* **WHAT YOU SHOULD DO**:
The expected answer comprises all lines from the entries that contain the string "computer".

(Excerpts from a dataset)
Start of Block
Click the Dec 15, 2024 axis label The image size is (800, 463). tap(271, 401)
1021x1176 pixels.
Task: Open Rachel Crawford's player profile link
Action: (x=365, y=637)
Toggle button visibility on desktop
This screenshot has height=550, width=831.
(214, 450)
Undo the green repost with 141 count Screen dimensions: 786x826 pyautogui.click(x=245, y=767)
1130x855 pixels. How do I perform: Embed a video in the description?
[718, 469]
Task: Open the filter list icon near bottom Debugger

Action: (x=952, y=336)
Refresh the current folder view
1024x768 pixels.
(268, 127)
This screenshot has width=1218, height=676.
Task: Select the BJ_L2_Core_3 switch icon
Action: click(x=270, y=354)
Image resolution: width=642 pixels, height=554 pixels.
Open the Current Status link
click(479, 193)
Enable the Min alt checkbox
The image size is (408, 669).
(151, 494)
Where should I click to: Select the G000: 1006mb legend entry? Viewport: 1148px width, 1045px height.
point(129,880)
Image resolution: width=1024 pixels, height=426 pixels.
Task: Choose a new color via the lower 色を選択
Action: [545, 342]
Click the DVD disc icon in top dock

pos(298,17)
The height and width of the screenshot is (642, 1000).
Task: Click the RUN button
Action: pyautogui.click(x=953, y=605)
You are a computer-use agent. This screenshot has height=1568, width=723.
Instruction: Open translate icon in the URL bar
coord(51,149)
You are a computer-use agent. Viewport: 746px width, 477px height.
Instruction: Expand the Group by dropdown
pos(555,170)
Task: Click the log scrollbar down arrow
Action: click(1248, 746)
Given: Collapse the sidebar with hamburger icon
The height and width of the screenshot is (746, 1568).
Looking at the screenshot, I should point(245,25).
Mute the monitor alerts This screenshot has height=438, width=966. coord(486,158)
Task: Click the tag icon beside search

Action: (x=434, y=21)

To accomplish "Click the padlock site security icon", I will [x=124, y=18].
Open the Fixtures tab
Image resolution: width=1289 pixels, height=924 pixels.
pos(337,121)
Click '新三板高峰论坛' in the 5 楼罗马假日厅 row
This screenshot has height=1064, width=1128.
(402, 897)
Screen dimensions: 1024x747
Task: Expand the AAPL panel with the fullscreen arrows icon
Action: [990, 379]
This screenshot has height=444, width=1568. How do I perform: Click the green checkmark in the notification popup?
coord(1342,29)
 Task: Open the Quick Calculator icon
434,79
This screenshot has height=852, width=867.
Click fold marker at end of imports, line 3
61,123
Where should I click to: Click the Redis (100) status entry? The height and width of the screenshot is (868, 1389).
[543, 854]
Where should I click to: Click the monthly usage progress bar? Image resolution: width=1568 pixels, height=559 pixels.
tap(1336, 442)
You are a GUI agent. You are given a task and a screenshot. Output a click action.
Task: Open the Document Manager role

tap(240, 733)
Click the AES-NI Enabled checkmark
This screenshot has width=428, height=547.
End of Block
* **ANSWER BOX**:
You are a computer-use agent. This screenshot has height=1568, width=723.
You are a computer-use agent. Viewport: 746px width, 477px height.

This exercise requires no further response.